編集:片山茂裕 河盛隆造 景山茂 西尾善彦 西村理明 綿田裕孝
2018年2月現在,1152報収載!
全トライアルリスト
[HOMEに戻る]
Li G, Zhang P, Wang J, Gregg EW, Yang W, Gong Q, Li H, Li H, Jiang Y, An Y, et al.: The long-term effect of lifestyle interventions to prevent diabetes in the China Da Qing Diabetes Prevention Study: a 20-year follow-up study. Lancet 2008 :371; 1783-1789. [PubMed]

CDQDPSのフォローアップ試験である。最初の6年間の生活習慣の介入がIGT症例の糖尿病発症を51%減少させた。そして試験終了後14年間たってからの再調査でも,糖尿病発症は43%少なかった。本試験で興味深いもうひとつの点は,IGTから糖尿病の発症率が対照群では20年間で93%に達したことである(従来の成績では年率5~10%といわれている)。
DPS試験やDPP試験でみられた糖尿病発症予防の多くは,生活習慣改善によってもたらされた体重減少によると考えられているが,本試験では介入群でも体重の変化はほとんどみられておらず,食事や運動による体組成の変化などの意義も注目される。【片山茂裕

●目的 耐糖能異常(IGT)症例において,生活習慣に対する介入の2型糖尿病,大血管障害,細小血管障害,死亡に対する有効性が長期的に継続するかを検討した。
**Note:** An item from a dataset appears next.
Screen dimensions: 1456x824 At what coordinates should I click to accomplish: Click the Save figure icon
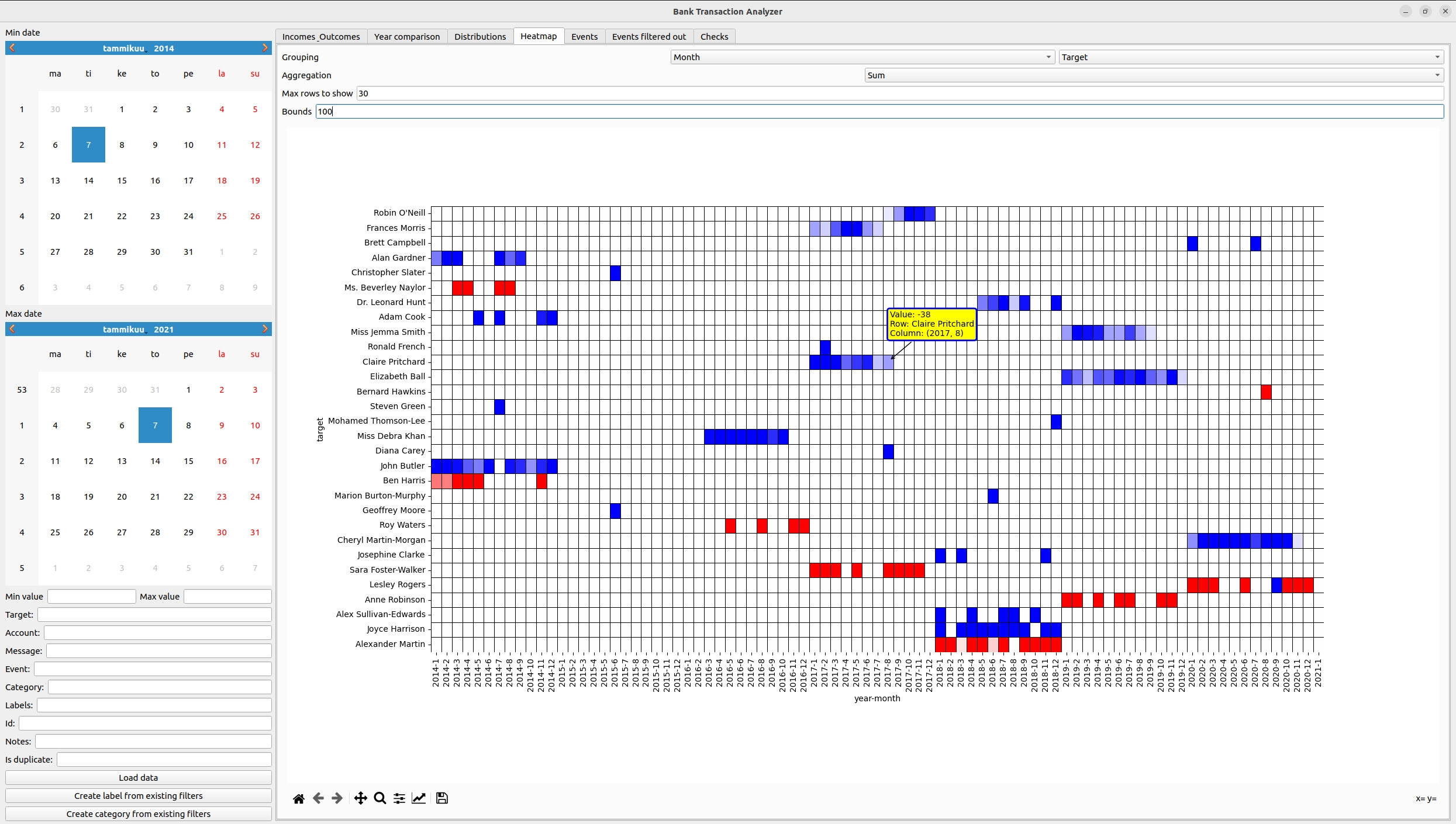coord(442,798)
CDQDPS(the China Da Qing Diabetes Prevention Study)の延長試験。
一次アウトカムは糖尿病発症,心血管疾患(CVD)イベント(非致死性または致死性心筋梗塞,突然死,脳卒中,四肢切断)およびCVD死,全死亡,大血管障害,細小血管障害。
●デザイン CDQDPOS:縦断試験
CDQDPS:無作為,多施設(33施設,中国)。
●試験期間 追跡期間は20年(1986~2006年)。
●対象患者 577例:CDQDPSに参加した耐糖能異常を有する成人。
●方法 CDQDPSでは,食事療法群,運動療法群,食事療法+運動療法群,対照群にランダム化し,1986~1992年まで6年間実施。
CDQDPOS(本解析)では,2006年にアウトカムの発生状況に関する追跡調査を実施。食事療法群,運動療法群,食事療法+運動療法群のデータを合わせて介入群とし,対照群と比較。
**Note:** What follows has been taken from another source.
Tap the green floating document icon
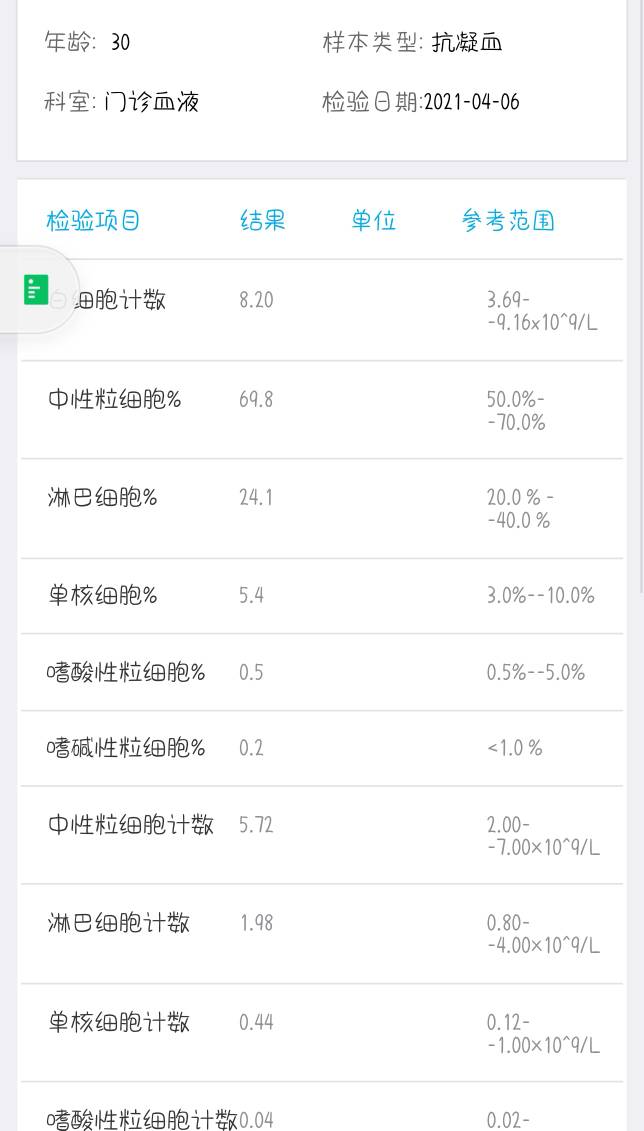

●結果 多変量解析(年齢および施設を補正)において,介入実施期間(6年)の糖尿病発症は,介入群で対照群に比して51%少なく(hazard rate ratio[HRR]0.49,95%CI 0.33-0.73),全追跡期間(20年)では43%少なかった(HRR 0.57,95%CI 0.41-0.81)。全追跡期間における糖尿病の平均年間発症率は介入群6.9件/100人・年,対照群11.3件/100人・年,累積発症率はそれぞれ79.7%,92.8%であった。介入群では,糖尿病に罹患している期間が対照群に比して3.6年短かった。
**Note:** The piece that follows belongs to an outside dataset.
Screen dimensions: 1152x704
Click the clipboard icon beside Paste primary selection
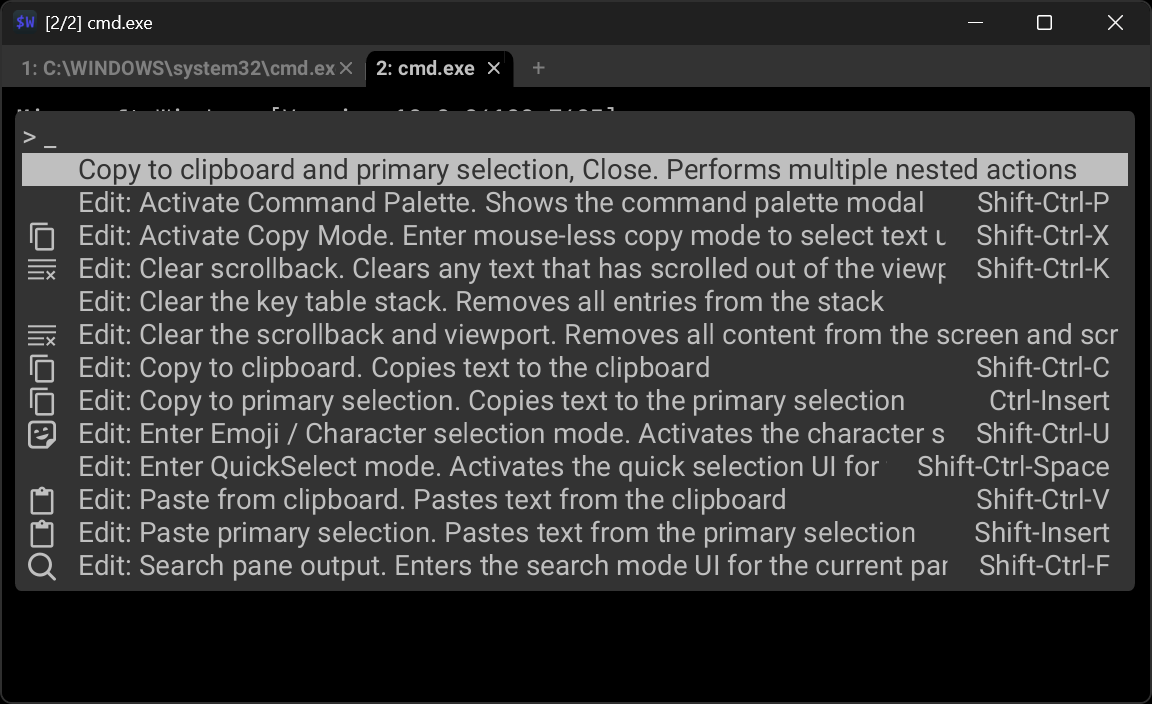tap(41, 534)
初回CVDイベント(HRR 0.98,95%CI 0.71-1.37),CVD死(HRR 0.83,95%CI 0.48-1.40),全死亡(HRR 0.96,95%CI 0.65-1.41)の発生率に関しては,両群間に有意差はみられなかったが,これらのアウトカムに関する本試験の群間差の検出力は十分ではなかった。
●結論 グループ単位での6年間の生活習慣介入により,介入終了後14年にわたって2型糖尿病の発症を抑制または遅延させた。しかし,それらの介入がCVDおよび死亡を減少させるかについては,依然として不明である。